-- start Given text --
Additional Materials

 

    SEC Order Against the Wolfsons

 

The SEC’s Division of Enforcement alleges that Jeffrey Wolfson engaged in illegal naked short sales while working as a broker-dealer himself and later as the principal trader at a Chicago-based broker-dealer that is no longer in business. He also taught his brother and others how to do it. Robert Wolfson conducted illegal naked short sales while trading through an account at New York-based broker-dealer Golden Anchor Trading II LLC, which also has been charged in the SEC’s enforcement action. The firm has changed its name to Barabino Trading LLC.

 

“By engaging in naked short selling, the Wolfsons had a major advantage over competitors who complied with the law and incurred the costs associated with actually borrowing the securities,” said George S. Canellos, Director of the SEC’s New York Regional Office. “The SEC is committed to recovering substantial ill-gotten proceeds made by traders who seek to circumvent important short selling regulations.”

 

According to the SEC’s order, the Wolfsons engaged in two types of transactions from July 2006 to July 2007 in violation of Regulation SHO. The first type of transaction – a “reverse conversion” or “reversal” – involves selling stock short and simultaneously selling a put option and buying a call option on the stock. The Wolfsons did not locate the stock before the sale, nor did they deliver the shares when sold or make a bona fide purchase of the stock when required to close out their resulting fail-to-deliver position. They were not entitled to the market maker exception to Regulation SHO because the short sales were not made in connection with bona-fide market making activities.

 

The SEC's order states that the second type of transaction was a stock and option combination that created the illusion that the party subject to a close-out obligation had satisfied that obligation by buying the same kind and quantity of securities it had sold short. However, the stock was always sold back either the next day or within several days, and the Wolfsons knew or had reason to know that the shares ostensibly purchased in these sham transactions would never be delivered because they were purchased from another naked short seller who did not have the stock either. The Wolfsons entered into a significant number of these sham "reset" transactions with each other and also took the other side of the "reset" trades done by each other as well those done by other market participants.
-- end Given text --
Problem 1:
Answer these from the text on the SEC order against the Wolfsons:
(a) What name did Golden Anchor Trading II LLC change to?
(b) What position does George S. Canellos hold?
(c) During what period did the Wolfsons engage in the two types of transactions?
Problem 2: Continue the text on the SEC order against the Wolfsons, starting after its last sentence.
-- start Extracted entries --
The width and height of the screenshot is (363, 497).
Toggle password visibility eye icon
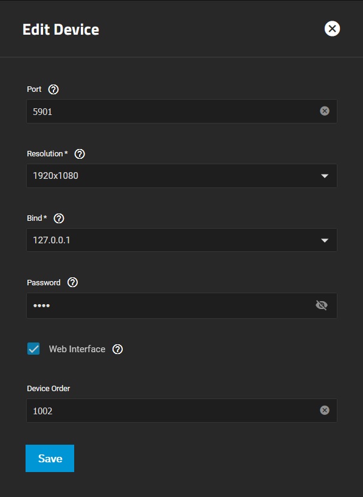[x=322, y=305]
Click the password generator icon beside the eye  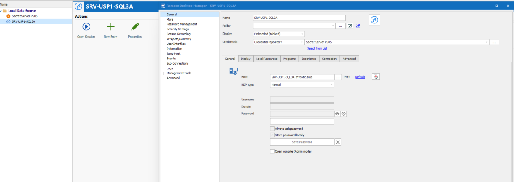point(344,114)

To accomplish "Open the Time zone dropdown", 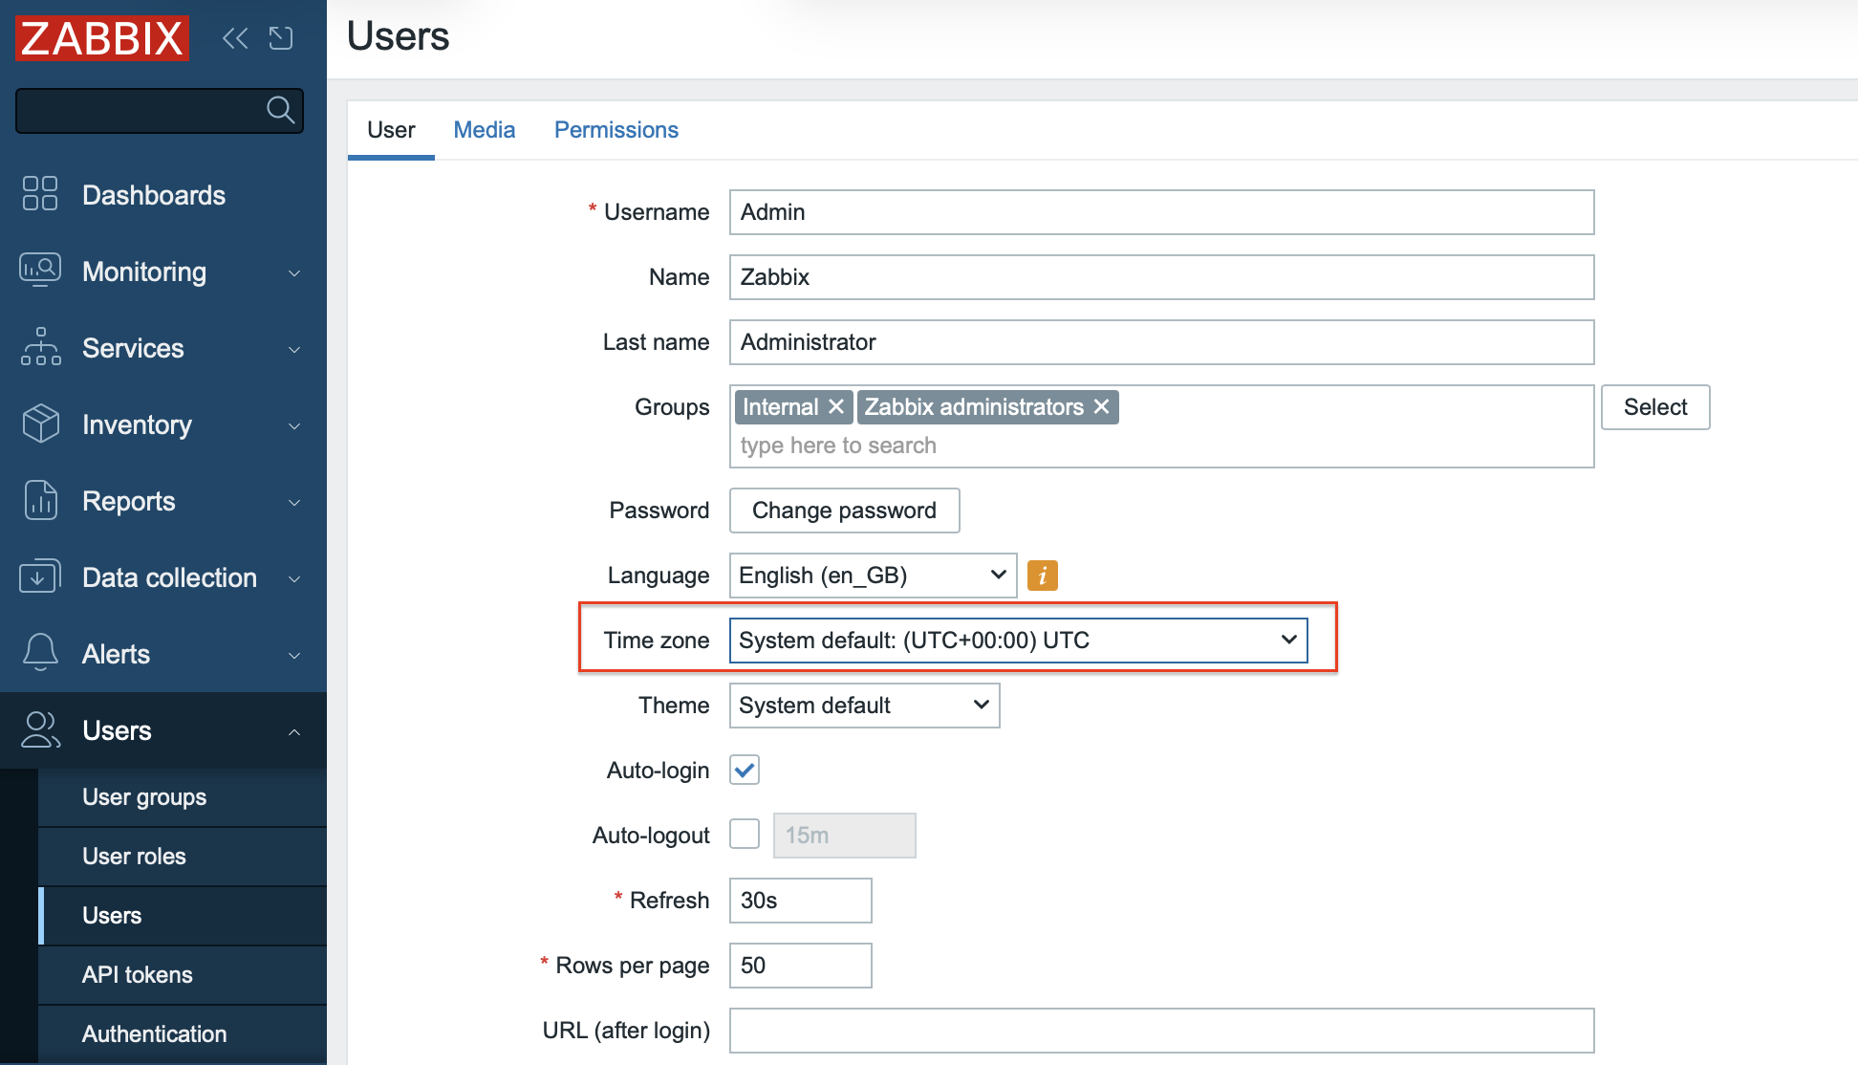I will [x=1018, y=641].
-- end Extracted entries --
Right answer 1:
(a) Barabino Trading LLC
(b) Director of the SEC's New York Regional Office
(c) From July 2006 to July 2007

Right answer 2:
 

The SEC's Division of Enforcement alleges that by engaging in the misconduct described in the order, Jeffrey Wolfson willfully violated and willfully aided and abetted and caused BMR's violations of Rule 203(b)(1) of Regulation SHO, and willfully violated and willfully aided and abetted and caused others' violations of Rule 203(b)(3) of Regulation SHO. It further alleges that Golden Anchor willfully violated, and Robert Wolfson willfully aided and abetted and caused Golden Anchor's violations of Rules 203(b)(1) and 203(b)(3) of Regulation SHO. The administrative proceedings will determine what relief, if any, is in the public interest against Jeffrey Wolfson, Robert Wolfson and Golden Anchor, including disgorgement of ill-gotten gains, prejudgment interest, financial penalties, a censure or a suspension or bar from association with any broker-dealer.

 

The SEC’s investigation was conducted by Steven Rawlings, Peter Altenbach, Daniel Marcus and Layla Mayer and the litigation effort will be led by Kevin McGrath. They work in the New York Regional Office. The SEC’s investigation into violations of Regulation SHO is continuing.

 

The SEC acknowledges the assistance of the Chicago Board Options Exchange and the Financial Industry Regulatory Authority in this matter.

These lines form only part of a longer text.